The FDCs found in the current survey census were obtained by examining auction catalogues, stocks of cover dealers, eBay and other auction sites, and solicited lists from FDC collectors. The catalogues were looked at more than once as critical knowledge was being accumulated regarding the identification of Hammelman covers. There has been no attempt to accumulate counts of specific covers since the survey is interested in uniqueness, not quantity or scarcity. This decision was influenced by the magnitude of the survey, the fact that many auction FDCs appear similar in appearance, and that some FDCs appear in multiple auctions over the years. The analysis is based only on the covers in the survey. There is no way of knowing how Hammelman covers that have not survived could have affected the analysis. Please note that the survey is an ongoing effort and that the census is updated whenever new data is discovered.
The survey covers are found in an appendix. Each entry consists of a unique Scott Number/addressee combination that can represent one or more covers in a specific handwriting or typing style. Found in the entry from left to right are its Scott Number, First Day date, the handwriting or typing code, and the addressee and their city and state address. The sequence is by Scott Number. As mentioned previously, only covers identified by H1, H2, or T are included in the appendix or the analysis. The names on the covers are usually formally addressed with Mr., Mrs., or Miss. Many of the surnames are represented by first and middle initials.
The appendix is subdivided by Scott Number as follows:
Part 4 contains air mail, special delivery, parcel post, etc. covers.
The Survey Covers
There are 289 covers in the appendix. They contain 168 different Scott Numbers that span ordinary issues, commemoratives, air posts, special delivery, parcel post, and stamped envelopes. The First Days range from January 1, 1913 through March 15, 1935.
The covers were primarily sent to addresses in the Washington, DC area; about eighty percent in Washington, the remainder in nearby Maryland and northern Virginia. Henry seldom addressed covers to himself, but primarily used his friends as recipients.
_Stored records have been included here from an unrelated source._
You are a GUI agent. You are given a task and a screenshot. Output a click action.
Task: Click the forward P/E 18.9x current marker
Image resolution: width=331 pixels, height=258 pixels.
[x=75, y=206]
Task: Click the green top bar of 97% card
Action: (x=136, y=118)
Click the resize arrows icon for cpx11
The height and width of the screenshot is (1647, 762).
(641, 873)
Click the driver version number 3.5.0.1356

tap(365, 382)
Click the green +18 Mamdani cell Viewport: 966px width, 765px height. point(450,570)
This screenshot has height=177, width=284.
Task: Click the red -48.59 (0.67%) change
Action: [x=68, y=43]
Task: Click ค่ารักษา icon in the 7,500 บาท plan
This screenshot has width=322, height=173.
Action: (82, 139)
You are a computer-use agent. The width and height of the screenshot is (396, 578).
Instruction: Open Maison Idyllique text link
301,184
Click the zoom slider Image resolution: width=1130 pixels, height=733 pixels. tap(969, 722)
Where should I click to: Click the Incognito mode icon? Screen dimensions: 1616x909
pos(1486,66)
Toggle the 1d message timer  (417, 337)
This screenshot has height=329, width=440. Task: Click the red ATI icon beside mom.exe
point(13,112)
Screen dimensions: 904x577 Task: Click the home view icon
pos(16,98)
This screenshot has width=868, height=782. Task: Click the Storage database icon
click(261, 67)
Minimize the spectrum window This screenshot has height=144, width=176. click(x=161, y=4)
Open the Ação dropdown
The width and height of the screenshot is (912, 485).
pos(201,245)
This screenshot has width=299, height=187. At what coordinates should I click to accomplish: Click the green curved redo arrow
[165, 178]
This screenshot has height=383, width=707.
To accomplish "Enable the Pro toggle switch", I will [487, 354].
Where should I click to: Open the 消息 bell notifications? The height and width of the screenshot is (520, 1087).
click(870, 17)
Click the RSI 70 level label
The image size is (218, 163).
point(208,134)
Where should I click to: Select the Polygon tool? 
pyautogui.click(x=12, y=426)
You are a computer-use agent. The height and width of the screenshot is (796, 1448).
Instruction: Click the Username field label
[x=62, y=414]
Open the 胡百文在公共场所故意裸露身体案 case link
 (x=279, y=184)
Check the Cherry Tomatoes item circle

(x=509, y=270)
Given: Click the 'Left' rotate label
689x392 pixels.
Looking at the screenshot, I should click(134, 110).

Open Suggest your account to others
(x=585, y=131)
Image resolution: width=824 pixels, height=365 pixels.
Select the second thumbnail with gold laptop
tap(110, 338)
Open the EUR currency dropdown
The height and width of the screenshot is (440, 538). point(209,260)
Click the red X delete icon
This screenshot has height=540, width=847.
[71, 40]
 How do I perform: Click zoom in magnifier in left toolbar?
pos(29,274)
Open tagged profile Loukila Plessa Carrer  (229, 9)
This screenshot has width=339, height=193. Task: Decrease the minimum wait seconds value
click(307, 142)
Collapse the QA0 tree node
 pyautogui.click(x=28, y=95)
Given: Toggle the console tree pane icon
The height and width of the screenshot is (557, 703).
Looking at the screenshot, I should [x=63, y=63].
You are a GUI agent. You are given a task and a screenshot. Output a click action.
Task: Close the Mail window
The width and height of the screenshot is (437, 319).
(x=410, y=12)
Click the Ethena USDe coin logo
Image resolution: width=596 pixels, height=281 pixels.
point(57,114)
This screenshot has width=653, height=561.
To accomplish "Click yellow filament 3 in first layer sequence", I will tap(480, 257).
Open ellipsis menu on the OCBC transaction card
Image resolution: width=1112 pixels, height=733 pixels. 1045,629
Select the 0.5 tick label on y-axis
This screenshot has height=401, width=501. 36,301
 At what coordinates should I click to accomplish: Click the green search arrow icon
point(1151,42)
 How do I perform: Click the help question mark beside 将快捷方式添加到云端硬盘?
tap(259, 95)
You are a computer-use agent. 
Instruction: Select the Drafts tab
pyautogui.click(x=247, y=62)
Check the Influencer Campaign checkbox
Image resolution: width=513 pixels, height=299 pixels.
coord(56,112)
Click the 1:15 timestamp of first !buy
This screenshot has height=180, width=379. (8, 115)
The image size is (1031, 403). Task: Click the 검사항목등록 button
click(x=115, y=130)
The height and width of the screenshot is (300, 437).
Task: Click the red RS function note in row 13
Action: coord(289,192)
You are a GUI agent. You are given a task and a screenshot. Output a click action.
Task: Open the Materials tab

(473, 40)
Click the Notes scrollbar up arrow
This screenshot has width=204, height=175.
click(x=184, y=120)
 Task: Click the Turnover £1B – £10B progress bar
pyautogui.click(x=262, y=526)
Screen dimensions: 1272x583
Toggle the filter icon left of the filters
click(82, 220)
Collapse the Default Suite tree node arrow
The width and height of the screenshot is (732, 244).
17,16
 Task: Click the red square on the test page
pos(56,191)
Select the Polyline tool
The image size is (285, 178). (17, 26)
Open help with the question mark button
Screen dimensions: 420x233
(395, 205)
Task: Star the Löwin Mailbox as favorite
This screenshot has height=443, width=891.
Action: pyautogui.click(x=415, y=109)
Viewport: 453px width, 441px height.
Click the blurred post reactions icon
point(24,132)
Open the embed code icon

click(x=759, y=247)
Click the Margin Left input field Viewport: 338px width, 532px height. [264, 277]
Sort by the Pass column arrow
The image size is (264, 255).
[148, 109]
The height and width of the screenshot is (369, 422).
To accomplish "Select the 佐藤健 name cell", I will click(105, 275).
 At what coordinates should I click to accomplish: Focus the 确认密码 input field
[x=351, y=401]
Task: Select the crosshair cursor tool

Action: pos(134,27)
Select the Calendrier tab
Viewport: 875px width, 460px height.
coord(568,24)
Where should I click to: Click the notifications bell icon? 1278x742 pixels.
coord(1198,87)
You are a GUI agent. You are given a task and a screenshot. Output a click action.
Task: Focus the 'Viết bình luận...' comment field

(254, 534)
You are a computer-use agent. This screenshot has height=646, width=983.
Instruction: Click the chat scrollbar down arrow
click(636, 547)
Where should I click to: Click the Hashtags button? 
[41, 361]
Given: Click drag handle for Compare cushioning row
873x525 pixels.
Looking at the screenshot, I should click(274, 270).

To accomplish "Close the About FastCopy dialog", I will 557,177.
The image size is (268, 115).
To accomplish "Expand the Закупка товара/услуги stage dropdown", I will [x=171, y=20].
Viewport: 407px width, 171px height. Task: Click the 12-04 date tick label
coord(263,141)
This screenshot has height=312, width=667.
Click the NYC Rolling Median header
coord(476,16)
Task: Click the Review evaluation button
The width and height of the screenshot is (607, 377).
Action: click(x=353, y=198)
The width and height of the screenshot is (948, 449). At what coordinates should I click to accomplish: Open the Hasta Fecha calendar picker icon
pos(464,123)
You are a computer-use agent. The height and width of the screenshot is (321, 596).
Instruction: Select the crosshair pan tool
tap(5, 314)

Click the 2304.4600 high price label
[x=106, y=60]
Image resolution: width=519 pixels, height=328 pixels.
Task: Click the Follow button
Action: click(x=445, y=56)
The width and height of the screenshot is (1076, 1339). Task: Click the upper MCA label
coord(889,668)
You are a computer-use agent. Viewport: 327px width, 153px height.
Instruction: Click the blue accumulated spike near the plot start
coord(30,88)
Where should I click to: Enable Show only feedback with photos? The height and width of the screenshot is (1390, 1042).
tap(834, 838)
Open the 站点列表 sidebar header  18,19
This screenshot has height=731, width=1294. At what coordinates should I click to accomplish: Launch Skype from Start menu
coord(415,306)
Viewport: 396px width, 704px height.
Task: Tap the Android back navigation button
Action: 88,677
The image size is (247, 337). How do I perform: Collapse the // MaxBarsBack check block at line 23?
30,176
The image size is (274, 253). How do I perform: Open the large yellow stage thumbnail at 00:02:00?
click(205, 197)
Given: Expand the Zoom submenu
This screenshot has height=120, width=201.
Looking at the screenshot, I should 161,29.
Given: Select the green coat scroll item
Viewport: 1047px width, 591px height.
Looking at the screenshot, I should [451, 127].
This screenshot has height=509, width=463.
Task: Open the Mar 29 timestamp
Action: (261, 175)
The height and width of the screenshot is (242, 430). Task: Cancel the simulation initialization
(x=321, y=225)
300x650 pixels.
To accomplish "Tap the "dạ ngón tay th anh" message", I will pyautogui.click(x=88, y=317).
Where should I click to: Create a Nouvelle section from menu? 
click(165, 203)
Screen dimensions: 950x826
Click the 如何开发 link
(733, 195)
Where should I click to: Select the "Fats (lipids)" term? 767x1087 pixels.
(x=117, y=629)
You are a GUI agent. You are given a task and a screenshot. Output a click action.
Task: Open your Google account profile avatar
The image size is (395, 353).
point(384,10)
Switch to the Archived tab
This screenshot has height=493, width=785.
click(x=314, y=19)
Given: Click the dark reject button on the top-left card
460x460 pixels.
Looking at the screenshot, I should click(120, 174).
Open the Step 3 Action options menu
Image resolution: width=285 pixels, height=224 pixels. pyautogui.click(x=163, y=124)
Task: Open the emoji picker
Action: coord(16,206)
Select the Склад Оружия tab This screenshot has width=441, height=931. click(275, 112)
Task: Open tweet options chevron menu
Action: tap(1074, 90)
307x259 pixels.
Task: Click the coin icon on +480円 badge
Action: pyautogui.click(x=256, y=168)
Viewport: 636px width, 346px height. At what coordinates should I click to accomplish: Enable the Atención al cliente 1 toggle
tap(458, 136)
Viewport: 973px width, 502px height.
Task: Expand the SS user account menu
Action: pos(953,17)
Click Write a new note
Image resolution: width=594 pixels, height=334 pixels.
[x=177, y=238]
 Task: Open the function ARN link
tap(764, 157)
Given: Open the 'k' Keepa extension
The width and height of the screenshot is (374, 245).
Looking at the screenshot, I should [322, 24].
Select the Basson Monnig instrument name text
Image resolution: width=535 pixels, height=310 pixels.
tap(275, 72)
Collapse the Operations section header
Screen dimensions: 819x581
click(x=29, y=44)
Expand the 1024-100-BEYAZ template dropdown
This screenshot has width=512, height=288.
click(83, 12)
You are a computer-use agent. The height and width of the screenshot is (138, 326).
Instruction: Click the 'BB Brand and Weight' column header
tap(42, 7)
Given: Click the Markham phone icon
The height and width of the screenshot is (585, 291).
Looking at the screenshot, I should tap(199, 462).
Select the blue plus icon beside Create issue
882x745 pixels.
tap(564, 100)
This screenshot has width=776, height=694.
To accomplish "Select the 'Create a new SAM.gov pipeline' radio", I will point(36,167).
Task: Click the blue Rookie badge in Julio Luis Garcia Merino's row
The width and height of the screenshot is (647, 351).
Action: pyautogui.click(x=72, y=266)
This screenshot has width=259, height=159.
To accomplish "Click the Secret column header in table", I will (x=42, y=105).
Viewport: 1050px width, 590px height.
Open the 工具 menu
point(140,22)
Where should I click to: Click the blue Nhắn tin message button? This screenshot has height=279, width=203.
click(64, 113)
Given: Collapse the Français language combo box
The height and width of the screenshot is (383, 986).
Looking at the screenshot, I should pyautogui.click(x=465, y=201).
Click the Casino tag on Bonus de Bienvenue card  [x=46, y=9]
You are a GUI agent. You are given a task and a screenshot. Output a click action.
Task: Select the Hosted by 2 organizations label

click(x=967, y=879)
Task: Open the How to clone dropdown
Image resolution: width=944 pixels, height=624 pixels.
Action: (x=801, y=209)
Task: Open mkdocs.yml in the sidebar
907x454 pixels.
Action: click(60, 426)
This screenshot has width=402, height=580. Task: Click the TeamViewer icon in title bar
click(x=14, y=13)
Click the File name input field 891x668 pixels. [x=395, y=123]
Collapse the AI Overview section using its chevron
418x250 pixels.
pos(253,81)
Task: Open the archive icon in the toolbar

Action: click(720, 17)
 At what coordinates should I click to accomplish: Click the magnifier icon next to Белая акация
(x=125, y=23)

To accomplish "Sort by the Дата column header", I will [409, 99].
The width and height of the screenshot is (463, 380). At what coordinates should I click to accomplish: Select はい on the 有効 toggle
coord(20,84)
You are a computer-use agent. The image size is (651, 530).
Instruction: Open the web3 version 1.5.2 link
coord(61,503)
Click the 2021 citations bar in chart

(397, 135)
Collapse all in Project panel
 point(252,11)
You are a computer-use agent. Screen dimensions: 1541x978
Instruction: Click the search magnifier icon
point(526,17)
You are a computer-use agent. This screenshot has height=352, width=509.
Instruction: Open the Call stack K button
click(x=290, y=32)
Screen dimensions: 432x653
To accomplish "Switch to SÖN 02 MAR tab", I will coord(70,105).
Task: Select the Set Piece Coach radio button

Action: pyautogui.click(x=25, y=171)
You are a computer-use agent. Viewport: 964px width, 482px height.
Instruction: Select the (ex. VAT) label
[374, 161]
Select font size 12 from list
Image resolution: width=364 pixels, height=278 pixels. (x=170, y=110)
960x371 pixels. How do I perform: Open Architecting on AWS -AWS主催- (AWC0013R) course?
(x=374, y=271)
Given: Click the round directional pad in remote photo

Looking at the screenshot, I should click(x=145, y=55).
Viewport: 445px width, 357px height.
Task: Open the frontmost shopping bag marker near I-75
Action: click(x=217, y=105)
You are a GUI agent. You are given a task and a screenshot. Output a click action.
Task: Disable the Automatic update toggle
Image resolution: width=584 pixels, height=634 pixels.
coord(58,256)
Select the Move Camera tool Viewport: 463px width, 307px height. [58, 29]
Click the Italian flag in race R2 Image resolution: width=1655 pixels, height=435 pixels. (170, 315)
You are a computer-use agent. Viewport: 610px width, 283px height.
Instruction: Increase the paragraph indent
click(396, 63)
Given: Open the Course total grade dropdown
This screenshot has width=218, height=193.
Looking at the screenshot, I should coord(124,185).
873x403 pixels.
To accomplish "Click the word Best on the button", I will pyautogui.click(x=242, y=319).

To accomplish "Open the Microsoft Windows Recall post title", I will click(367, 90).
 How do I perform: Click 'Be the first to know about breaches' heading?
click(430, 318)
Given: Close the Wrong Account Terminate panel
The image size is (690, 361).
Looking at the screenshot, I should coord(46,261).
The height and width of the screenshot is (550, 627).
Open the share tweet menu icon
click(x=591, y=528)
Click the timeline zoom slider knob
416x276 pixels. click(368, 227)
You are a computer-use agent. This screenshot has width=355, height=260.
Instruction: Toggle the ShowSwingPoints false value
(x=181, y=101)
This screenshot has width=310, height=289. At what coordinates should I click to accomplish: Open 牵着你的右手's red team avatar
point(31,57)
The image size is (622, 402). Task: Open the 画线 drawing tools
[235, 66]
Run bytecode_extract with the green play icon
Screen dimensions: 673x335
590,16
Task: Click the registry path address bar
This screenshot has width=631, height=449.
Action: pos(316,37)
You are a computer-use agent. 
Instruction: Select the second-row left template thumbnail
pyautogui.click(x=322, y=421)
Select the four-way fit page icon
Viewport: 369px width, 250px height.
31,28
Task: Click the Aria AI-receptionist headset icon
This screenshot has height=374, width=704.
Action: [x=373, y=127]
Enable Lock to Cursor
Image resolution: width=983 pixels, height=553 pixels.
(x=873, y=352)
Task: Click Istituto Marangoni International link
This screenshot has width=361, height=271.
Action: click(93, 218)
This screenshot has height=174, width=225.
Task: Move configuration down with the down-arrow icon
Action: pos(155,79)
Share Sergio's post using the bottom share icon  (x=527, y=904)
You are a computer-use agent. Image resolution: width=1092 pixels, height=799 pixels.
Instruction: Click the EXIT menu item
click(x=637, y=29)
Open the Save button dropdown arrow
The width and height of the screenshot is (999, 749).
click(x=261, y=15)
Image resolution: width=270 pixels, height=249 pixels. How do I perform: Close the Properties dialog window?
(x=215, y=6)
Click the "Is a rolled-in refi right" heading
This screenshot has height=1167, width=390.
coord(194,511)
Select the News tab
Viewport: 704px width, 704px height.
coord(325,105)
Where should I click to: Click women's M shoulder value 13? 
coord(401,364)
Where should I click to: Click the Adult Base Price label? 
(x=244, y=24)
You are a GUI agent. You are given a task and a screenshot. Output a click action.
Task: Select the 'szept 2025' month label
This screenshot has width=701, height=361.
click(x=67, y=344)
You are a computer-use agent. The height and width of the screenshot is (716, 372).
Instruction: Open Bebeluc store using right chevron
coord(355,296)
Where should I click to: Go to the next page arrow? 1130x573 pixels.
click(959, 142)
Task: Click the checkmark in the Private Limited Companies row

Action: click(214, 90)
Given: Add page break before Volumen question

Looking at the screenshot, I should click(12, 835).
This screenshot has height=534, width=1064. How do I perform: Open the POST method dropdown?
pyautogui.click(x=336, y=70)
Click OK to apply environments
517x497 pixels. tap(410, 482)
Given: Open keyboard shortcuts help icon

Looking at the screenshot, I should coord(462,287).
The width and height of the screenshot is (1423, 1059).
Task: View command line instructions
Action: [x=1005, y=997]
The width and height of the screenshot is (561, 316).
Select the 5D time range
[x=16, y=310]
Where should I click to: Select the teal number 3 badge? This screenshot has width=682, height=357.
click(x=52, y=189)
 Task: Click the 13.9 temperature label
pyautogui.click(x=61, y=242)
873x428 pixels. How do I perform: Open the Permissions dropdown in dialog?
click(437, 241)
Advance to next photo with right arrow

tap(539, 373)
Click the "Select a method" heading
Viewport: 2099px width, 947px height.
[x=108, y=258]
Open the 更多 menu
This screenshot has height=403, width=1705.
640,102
Henry was rather consistent in preparing FDCs for new issues from 1913 through 1927. There are only a few gaps in the appendix and I expect that FDCs will surface that will eliminate them. The missing issues are Scott 581, 599, 632a, 635a, 638, C1-C3, and E11. It’s a different story after 1927. Many of the new issues from 1928 to 1934 are missing. (Conspicuous among the missing are the Kansas-Nebraska overprint issues from 1929.) Why? Cacheted FDCs were catching on and Henry never made the transition. His interest in FDCs was being superseded by his interest in FFCs. Many of Henry’s FDCs that survived after 1928 are found with add-on cachets. It is highly likely that many of his uncacheted covers of that period, because of their less desirable collectibility, were disposed of when Henry left the cover business.
There are 76 different names on the covers in the appendix. They break down into five groupings: philatelic associates, Henry’s residences, the Siebold residences, Henry’s USPOD associates, and miscellaneous. Whenever possible, I have listed a first name rather than just an initial.
The first grouping includes Henry’s philatelic friends and out-of-town dealers to whom he sent FDCs. Siebold could be considered part of this group, but because of his special relationship with Henry and the nature and volume of covers send to his residences, he represents a separate grouping.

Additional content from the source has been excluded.